Mary Drumond is Chief Marketing Officer at Worthix and host of Voices of CX Podcast. She is also an entrepreneur who has been through the trenches, starting as an instructor and working her way up to Sales and Marketing Director before acquiring the Advance Languages EFL school. Mary is passionate about consumer behavior and has extensive experience in marketing research, focusing on customer experience (CX) and customer experience management (CEM). Mary currently serves as a board member for the University of Georgia Master’s in Market Research program, is the CX chair of Officium Labs, and co-chair of Latinas in Tech Atlanta. Outside of work, Mary takes strength to another level, and is an accomplished olympic weightlifter.

Connect with Mary Drumond

Follow Mary Drumond on LinkedIn
Follow Mary Drumond on Twitter: @drumondmary

Connect with the Voices of CX

Follow Worthix on LinkedIn
Follow Worthix on Twitter: @worthix

About Voices of CX Podcast

The Voices of CX Podcast is a podcast that covers all things business strategies, customer decision insight, empathetic leadership practices, and tips for sustainable profitability. With a little bit of geeking out on behavioral science, A.I. and other innovation sprinkled in here and there. The guests span multiple industries, but all of them have years of experience to bring to the table.

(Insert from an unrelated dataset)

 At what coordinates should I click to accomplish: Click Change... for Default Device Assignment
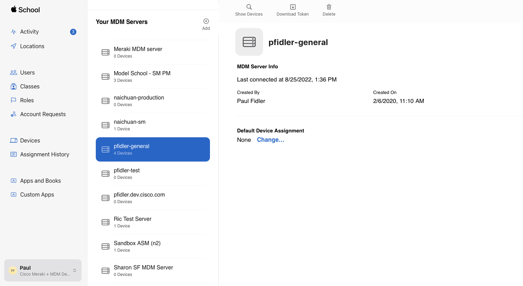pyautogui.click(x=270, y=140)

📩Got something to say about CX or want to be featured on the show? Let us know! Email the Producer ([email protected]).

Transcript

Mary
Hello and welcome to Season 9 and our 100th episode of Voices of CX podcast. I’m your host, Mary Drumond. Now before we get started, I really wanted to take the time to say thank you. Thank you so much for tuning in and supporting this show so much that now we’re on our 100th episode.

During this time, I’ve had the opportunity to speak with so many incredible people from around the industry, and interviewing them has given me such an appreciation for the world of CX and I see just how valuable it is for the vitality of a company.

And through interviewing so many guests, it’s been enriching not only for you, our podcast listeners, but for me as well. So here are Voices of CX podcast. We thought it would be a nice switch for this 100th episode to flip the script from me being the interviewer to becoming the interviewee. So I asked some of our past guests to ask me some questions and send them in.

So here we go. Our first question comes from my CX bestie Nate Brown from Arise, who was on season two of our podcast.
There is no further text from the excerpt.